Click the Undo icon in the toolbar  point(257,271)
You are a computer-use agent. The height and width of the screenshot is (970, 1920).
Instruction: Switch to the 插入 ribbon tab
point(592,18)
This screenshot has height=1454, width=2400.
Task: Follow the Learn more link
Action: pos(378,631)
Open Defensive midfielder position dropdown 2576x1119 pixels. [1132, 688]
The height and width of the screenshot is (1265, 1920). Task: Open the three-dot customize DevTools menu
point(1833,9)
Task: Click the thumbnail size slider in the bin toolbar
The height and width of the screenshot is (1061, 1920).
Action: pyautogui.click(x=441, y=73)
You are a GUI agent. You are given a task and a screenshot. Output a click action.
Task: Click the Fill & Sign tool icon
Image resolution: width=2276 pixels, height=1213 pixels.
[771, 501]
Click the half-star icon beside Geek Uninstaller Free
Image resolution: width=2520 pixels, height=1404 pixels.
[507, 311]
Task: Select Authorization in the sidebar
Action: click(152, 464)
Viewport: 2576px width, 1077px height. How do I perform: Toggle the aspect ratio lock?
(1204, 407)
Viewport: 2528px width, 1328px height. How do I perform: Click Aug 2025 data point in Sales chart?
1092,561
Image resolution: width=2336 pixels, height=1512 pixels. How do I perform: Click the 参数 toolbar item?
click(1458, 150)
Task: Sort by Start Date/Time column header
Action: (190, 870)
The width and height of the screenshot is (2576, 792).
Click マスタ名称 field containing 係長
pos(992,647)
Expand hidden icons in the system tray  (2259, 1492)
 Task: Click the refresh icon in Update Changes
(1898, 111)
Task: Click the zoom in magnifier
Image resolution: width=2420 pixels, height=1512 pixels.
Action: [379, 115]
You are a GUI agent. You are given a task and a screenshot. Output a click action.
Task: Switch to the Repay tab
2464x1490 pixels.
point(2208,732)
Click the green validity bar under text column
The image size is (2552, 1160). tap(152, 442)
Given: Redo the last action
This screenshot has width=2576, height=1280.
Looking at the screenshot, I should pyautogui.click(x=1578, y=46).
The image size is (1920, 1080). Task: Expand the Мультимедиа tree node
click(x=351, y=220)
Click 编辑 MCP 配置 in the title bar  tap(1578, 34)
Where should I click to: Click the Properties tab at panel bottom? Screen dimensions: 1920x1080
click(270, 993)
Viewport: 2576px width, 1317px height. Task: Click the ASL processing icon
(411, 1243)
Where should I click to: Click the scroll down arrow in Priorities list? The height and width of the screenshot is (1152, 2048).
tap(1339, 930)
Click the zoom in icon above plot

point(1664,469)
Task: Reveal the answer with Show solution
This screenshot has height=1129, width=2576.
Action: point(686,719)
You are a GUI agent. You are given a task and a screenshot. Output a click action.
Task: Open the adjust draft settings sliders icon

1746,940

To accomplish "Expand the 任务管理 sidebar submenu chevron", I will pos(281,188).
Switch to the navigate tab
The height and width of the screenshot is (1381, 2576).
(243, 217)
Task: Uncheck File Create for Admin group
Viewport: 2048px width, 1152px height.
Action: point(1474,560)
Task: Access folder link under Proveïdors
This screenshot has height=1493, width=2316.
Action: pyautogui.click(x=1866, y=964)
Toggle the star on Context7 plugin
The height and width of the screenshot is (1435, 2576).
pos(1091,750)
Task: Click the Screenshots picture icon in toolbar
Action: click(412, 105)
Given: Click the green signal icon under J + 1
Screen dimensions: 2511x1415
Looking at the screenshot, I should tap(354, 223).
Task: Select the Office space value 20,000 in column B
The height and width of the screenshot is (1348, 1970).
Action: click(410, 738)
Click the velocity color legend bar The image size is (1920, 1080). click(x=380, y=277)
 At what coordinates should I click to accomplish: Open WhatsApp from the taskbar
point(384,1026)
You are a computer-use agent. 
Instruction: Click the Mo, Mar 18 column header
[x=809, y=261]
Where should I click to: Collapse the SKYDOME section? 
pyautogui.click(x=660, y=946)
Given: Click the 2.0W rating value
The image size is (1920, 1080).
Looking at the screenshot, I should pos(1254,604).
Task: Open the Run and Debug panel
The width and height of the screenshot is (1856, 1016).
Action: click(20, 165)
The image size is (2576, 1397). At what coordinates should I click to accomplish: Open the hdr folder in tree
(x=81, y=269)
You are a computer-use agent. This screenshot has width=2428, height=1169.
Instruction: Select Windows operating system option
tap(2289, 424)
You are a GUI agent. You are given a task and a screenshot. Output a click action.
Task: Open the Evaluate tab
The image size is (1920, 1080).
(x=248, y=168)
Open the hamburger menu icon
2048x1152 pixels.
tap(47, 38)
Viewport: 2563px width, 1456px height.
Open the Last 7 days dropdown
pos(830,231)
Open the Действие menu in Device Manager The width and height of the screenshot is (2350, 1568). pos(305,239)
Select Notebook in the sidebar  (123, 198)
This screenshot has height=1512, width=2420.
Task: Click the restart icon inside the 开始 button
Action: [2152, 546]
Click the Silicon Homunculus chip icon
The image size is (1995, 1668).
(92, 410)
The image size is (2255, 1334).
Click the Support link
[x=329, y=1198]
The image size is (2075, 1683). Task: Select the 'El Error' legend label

○ ○ ○ ○

# [PROBLEM STATEMENT]
Go through the records and tally the lines that include "value". Write only the number.

# [SOLUTION TO THIS TASK]
2